BEGIN MATERIAL

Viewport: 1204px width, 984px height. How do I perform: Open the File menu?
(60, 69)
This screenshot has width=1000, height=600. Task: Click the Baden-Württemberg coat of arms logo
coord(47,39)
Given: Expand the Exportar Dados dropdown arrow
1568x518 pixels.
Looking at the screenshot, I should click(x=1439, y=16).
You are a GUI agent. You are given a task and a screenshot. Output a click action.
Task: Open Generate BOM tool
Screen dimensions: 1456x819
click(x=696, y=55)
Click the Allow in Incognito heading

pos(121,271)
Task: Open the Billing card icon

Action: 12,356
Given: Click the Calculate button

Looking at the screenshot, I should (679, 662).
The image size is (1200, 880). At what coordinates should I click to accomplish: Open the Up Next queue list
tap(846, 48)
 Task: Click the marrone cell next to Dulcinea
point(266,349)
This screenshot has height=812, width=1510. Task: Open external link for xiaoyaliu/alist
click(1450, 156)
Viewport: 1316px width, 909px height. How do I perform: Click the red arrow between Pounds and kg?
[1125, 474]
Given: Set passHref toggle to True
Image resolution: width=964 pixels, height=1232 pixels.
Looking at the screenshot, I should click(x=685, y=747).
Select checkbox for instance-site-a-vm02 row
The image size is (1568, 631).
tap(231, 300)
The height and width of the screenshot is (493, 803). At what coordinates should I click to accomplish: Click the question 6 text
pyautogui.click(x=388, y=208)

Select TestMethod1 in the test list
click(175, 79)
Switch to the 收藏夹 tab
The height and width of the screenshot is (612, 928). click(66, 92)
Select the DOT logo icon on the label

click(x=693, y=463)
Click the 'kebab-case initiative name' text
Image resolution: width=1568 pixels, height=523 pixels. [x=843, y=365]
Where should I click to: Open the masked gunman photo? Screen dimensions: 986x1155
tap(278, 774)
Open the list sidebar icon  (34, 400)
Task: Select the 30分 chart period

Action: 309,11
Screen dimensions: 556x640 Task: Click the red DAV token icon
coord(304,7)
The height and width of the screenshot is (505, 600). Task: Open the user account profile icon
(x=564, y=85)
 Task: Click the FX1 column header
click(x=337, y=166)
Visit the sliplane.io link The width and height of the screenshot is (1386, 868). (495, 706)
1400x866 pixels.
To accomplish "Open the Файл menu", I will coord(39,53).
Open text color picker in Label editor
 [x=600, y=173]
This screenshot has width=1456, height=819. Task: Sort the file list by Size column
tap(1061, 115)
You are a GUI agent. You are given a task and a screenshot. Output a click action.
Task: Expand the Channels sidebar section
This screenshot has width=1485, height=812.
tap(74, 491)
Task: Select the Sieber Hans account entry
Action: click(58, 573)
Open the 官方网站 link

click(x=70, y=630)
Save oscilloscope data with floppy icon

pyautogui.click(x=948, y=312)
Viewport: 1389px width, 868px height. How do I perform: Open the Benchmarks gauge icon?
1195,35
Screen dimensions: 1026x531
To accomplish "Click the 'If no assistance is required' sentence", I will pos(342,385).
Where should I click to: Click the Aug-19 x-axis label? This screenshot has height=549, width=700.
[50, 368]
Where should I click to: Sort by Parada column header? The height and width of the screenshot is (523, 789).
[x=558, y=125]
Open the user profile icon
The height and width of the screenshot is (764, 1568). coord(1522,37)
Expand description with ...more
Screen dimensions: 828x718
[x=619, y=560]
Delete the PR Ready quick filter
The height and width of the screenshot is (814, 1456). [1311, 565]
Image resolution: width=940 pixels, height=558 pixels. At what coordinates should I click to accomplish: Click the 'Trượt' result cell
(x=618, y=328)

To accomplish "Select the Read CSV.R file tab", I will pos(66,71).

END MATERIAL

Rewrite all the entries above, replacing every occurrence of "Screen dimensions" with "Display size" and leaving everything else unchanged.

Viewport: 1204px width, 984px height. How do I perform: Open the File menu?
(60, 69)
This screenshot has width=1000, height=600. Task: Click the Baden-Württemberg coat of arms logo
coord(47,39)
Given: Expand the Exportar Dados dropdown arrow
1568x518 pixels.
Looking at the screenshot, I should click(x=1439, y=16).
You are a GUI agent. You are given a task and a screenshot. Output a click action.
Task: Open Generate BOM tool
Display size: 1456x819
click(x=696, y=55)
Click the Allow in Incognito heading

pos(121,271)
Task: Open the Billing card icon

Action: 12,356
Given: Click the Calculate button

Looking at the screenshot, I should (679, 662).
The image size is (1200, 880). At what coordinates should I click to accomplish: Open the Up Next queue list
tap(846, 48)
 Task: Click the marrone cell next to Dulcinea
point(266,349)
This screenshot has height=812, width=1510. Task: Open external link for xiaoyaliu/alist
click(1450, 156)
Viewport: 1316px width, 909px height. How do I perform: Click the red arrow between Pounds and kg?
[1125, 474]
Given: Set passHref toggle to True
Image resolution: width=964 pixels, height=1232 pixels.
Looking at the screenshot, I should click(x=685, y=747).
Select checkbox for instance-site-a-vm02 row
The image size is (1568, 631).
tap(231, 300)
The height and width of the screenshot is (493, 803). At what coordinates should I click to accomplish: Click the question 6 text
pyautogui.click(x=388, y=208)

Select TestMethod1 in the test list
click(175, 79)
Switch to the 收藏夹 tab
The height and width of the screenshot is (612, 928). click(66, 92)
Select the DOT logo icon on the label

click(x=693, y=463)
Click the 'kebab-case initiative name' text
Image resolution: width=1568 pixels, height=523 pixels. [x=843, y=365]
Where should I click to: Open the masked gunman photo? Display size: 986x1155
tap(278, 774)
Open the list sidebar icon  (34, 400)
Task: Select the 30分 chart period

Action: 309,11
Display size: 556x640 Task: Click the red DAV token icon
coord(304,7)
The height and width of the screenshot is (505, 600). Task: Open the user account profile icon
(x=564, y=85)
 Task: Click the FX1 column header
click(x=337, y=166)
Visit the sliplane.io link The width and height of the screenshot is (1386, 868). (495, 706)
1400x866 pixels.
To accomplish "Open the Файл menu", I will coord(39,53).
Open text color picker in Label editor
 [x=600, y=173]
This screenshot has width=1456, height=819. Task: Sort the file list by Size column
tap(1061, 115)
You are a GUI agent. You are given a task and a screenshot. Output a click action.
Task: Expand the Channels sidebar section
This screenshot has width=1485, height=812.
tap(74, 491)
Task: Select the Sieber Hans account entry
Action: click(58, 573)
Open the 官方网站 link

click(x=70, y=630)
Save oscilloscope data with floppy icon

pyautogui.click(x=948, y=312)
Viewport: 1389px width, 868px height. How do I perform: Open the Benchmarks gauge icon?
1195,35
Display size: 1026x531
To accomplish "Click the 'If no assistance is required' sentence", I will pos(342,385).
Where should I click to: Click the Aug-19 x-axis label? This screenshot has height=549, width=700.
[50, 368]
Where should I click to: Sort by Parada column header? The height and width of the screenshot is (523, 789).
[x=558, y=125]
Open the user profile icon
The height and width of the screenshot is (764, 1568). coord(1522,37)
Expand description with ...more
Display size: 828x718
[x=619, y=560]
Delete the PR Ready quick filter
The height and width of the screenshot is (814, 1456). [1311, 565]
Image resolution: width=940 pixels, height=558 pixels. At what coordinates should I click to accomplish: Click the 'Trượt' result cell
(x=618, y=328)

To accomplish "Select the Read CSV.R file tab", I will pos(66,71).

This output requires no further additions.